19F-MRI has been used for more than 40 years because of its 100% natural abundance and high sensitivity (4), but most current applications (e.g. imaging fluorinated drugs or cells labeled with fluorinated compounds) involve very low 19F concentrations and, hence, very low MR signal intensities. This therapeutic application of TFA involves much higher 19F concentrations, resulting in significantly increased MR signal. In the phantom, image SNR was found to have a linear relationship with concentration, as expected. Both RARE and bSSFP sequences were successfully optimized and we found that bSSFP yielded higher SNR efficiency than did RARE, in agreement with previous studies (5). Cine 19F-MRI confirmed that real-time image guidance of TFA ablation therapy is feasible. In the liver sections, TFA distribution could not be visualized with standard proton MRI but was successfully imaged with 19F-MRI at all concentrations. Results of histologic examination of liver sections treated with TFA ex vivo were consistent with changes that would result in irreversible coagulative necrosis in vivo for the 0.5 and 1.0M concentrations. Future studies will focus on translation to clinical 3 T scanners.

Conclusions

Our results demonstrated that tissue ablation with TFA was both efficacious and imageable, even at low concentrations. We have shown TFA to be a promising theranostic agent for chemical ablation of solid tissue.

Acknowledgements

This work was supported in part by the National Institutes of Health (R01 CA201127-01A1 and P30 CA016672). The authors would like to thank Bryan Tutt, scientific editor.

References

1. Moussa M, Goldberg SN, Kumar G, et al. Radiofrequency ablation–induced upregulation of hypoxia-inducible factor-1α can be suppressed with adjuvant bortezomib or liposomal chemotherapy. J Vasc Interv Radiol 2014;25:1972–1982 doi: 10.1016/j.jvir.2014.08.025.

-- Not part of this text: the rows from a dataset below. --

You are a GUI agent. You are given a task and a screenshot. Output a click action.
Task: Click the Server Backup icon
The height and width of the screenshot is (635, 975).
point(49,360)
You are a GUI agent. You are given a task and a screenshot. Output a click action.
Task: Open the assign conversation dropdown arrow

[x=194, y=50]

2. Thompson EA, Einstein SA, Bankson JA, Cressman ENK. Chemoablation Agent Imaging with Background-Free 19F-MRI. In: Medical Physics. Vol. 45. ; 2018. p. e435. doi: 10.1002/mp.12938.

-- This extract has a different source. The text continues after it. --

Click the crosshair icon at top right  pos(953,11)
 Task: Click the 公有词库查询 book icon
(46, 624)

3. Rose A. The sensitivity performance of the human eye on an absolute scale. J Opt Soc Am 1948;38:196 doi: 10.1364/JOSA.38.000196.

4. Ruiz-Cabello J, Barnett BP, Bottomley PA, Bulte JWM. Fluorine (19F) MRS and MRI in biomedicine. NMR Biomed 2011;24:114–129 doi: 10.1002/nbm.1570.

5. Colotti R, Bastiaansen JAM, Wilson A, et al. Characterization of perfluorocarbon relaxation times and their influence on the optimization of fluorine-19 MRI at 3 tesla. Magn Reson Med 2017;77:2263–2271 doi: 10.1002/mrm.26317.

Figures

Figure 1: Results of fluorine-19 magnetic resonance imaging optimization using a phantom consisting of serial dilutions of trifluoroacetic acid (TFA). Signal-to-noise ratio of the various dilutions had a linear relationship with concentration, permitting an accurate assessment of the sensitivity limit of our technique.

Figure 2: Images from cine fluorine-19 balanced steady-state free precession magnetic resonance imaging of injection of 2M trifluoroacetic acid (TFA) into a tube with 3.2 mm inner diameter. Ten fluorine images were acquired per second and representative images (every tenth image) are shown (color) superimposed on a proton landmark image (greyscale). These results demonstrate that real-time image guidance of TFA ablation therapy is feasible.

Figure 3: Representative magnetic resonance imaging (MRI) results of ex vivo liver sections ablated with local injection of 100 μL of trifluoroacetic acid (0.25, 0.5, or 1.0M). Ablative agent distribution could not be visualized on the standard proton MRI (left) but was successfully imaged with fluorine-19 MRI (right, color; superimposed on the grayscale proton MRI for anatomic reference).